The MLS is not going to disappear overnight. It remains the compliance and cooperation backbone for residential real estate. Yet, if more listings debut as “coming soon” inside brokerage networks before hitting the MLS, the value of MLS data to buyers could erode. Expect MLSs to consolidate further, tighten their rules on pre-market listings, and forge new partnerships with portals to reinforce their relevance. The MLS of the future will be smaller in number, larger in footprint, and more focused on protecting broad consumer access.

What to Watch

For agents, the most pressing question will be whether Compass unifies commission splits across its brands or allows franchises to set their own terms. For consumers, the key issue is how quickly listings appear on public portals compared to in-network channels. For regulators, the central focus will be whether the merger changes the competitive dynamics of access to inventory.

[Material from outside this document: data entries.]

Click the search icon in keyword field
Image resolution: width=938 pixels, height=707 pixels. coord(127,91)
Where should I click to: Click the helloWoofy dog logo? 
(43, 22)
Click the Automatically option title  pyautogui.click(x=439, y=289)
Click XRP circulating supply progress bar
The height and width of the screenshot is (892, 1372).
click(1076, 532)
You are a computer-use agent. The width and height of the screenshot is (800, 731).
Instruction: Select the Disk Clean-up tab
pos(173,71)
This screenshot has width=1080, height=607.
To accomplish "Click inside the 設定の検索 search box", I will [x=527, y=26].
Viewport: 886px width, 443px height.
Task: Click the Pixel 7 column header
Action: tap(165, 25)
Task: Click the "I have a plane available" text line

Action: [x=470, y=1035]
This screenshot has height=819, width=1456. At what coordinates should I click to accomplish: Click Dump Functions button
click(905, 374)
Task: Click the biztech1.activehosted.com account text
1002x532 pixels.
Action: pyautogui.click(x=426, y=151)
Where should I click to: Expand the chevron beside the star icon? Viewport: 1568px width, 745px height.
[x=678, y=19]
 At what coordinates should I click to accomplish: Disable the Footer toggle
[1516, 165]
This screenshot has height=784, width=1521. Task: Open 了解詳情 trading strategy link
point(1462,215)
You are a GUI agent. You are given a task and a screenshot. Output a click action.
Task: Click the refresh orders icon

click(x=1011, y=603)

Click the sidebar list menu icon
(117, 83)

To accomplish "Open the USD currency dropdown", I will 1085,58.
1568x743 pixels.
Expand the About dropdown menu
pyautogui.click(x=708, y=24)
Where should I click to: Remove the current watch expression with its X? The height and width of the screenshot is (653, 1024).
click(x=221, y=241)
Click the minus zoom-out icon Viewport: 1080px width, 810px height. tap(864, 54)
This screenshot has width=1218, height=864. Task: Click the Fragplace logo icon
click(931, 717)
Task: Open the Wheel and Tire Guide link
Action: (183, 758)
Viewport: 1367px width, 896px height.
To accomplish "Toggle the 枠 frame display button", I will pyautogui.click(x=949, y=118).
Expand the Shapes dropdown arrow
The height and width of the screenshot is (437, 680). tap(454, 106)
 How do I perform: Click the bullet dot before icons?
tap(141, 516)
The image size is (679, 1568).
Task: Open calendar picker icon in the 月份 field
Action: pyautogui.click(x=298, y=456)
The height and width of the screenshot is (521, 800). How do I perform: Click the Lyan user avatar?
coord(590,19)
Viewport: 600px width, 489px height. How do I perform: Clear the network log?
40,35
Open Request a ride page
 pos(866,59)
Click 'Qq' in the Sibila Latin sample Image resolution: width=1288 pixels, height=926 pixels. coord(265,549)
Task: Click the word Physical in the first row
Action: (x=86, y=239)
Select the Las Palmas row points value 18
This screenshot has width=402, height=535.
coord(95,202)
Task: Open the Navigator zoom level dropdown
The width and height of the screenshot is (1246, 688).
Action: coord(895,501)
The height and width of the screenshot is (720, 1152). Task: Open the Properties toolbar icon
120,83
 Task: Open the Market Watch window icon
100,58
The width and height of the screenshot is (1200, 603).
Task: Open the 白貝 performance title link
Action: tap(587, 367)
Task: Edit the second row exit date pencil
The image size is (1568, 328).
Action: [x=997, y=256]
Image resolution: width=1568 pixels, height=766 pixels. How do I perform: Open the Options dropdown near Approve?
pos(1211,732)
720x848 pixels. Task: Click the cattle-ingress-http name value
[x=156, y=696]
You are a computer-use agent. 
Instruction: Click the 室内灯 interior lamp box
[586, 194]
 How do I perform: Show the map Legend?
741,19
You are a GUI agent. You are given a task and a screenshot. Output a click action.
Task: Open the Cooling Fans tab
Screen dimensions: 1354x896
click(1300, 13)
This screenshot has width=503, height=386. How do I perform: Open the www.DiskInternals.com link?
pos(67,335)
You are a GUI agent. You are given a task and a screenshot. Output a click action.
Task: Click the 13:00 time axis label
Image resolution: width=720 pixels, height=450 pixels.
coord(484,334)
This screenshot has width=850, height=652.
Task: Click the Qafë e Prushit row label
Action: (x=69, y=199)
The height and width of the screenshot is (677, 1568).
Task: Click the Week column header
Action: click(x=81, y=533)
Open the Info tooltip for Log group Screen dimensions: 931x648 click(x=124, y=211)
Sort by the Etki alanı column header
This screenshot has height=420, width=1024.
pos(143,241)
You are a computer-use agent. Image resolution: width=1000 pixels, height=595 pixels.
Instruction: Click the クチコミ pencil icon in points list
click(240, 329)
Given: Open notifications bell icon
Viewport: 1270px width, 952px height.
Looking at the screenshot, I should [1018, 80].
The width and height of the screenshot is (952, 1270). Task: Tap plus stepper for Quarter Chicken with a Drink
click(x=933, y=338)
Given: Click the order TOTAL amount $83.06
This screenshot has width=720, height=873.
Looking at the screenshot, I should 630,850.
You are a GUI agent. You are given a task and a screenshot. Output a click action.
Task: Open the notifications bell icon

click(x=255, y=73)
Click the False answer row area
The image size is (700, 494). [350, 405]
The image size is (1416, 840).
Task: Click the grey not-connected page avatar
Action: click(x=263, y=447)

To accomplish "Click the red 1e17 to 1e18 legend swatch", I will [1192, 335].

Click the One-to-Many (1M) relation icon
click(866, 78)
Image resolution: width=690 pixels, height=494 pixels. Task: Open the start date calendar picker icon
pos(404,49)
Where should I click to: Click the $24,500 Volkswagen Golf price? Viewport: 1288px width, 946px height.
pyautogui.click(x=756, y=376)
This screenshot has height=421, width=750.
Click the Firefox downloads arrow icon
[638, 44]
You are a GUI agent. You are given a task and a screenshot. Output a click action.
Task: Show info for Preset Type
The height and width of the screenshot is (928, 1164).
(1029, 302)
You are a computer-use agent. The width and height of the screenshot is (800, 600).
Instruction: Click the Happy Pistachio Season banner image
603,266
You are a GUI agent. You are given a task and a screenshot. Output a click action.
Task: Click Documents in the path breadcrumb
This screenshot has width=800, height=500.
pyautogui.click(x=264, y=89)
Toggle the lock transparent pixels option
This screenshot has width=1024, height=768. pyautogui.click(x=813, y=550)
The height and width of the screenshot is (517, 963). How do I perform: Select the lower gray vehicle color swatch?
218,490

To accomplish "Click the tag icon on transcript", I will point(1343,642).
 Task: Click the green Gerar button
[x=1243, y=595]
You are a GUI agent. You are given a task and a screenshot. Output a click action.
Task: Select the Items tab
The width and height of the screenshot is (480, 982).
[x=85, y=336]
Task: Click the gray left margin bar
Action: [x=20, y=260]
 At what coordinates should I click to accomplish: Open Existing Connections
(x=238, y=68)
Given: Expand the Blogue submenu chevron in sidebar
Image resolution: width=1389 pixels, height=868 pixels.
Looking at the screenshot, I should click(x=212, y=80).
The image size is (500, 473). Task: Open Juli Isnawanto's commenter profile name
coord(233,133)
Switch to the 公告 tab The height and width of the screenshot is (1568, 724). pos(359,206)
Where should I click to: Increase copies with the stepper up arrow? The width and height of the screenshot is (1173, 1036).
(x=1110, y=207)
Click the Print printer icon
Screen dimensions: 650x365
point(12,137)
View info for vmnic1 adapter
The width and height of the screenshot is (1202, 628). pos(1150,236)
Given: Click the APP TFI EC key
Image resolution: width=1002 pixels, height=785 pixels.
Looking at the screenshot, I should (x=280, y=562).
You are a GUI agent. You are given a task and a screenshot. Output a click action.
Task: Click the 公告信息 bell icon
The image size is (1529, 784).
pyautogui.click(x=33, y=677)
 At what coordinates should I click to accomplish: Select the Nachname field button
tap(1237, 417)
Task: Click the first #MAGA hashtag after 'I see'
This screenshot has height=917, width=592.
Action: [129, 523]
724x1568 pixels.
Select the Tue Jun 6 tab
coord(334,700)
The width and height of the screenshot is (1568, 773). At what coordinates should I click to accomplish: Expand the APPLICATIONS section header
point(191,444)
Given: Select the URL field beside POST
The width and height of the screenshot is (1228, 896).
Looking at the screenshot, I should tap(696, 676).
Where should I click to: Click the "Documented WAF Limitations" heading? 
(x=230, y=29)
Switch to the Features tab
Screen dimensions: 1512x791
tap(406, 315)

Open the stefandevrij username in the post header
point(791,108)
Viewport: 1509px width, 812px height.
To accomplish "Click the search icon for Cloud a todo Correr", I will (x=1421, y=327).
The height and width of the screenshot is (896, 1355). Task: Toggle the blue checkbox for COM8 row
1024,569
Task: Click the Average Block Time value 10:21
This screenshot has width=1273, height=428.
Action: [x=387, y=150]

Portals are a whole other piece to this puzzle. They remain the main consumer gateways, and they will resist any move that weakens their role in discovery. Expect further legal battles and policy debates about how and when listings are displayed.

A Turning Point

This merger is not the end of competition in real estate. It does not eliminate the MLS, nor does it create a monopoly. But it signals a turning point. With 219,000 U.S. agents under one roof, Compass has established itself as the dominant full-service platform. Add in the 340,000 global figure and the scope becomes clear: Compass is now both the largest U.S. brokerage and a global brand network of unprecedented reach. The open question is how independents, teams, and consumers will adapt in the space between.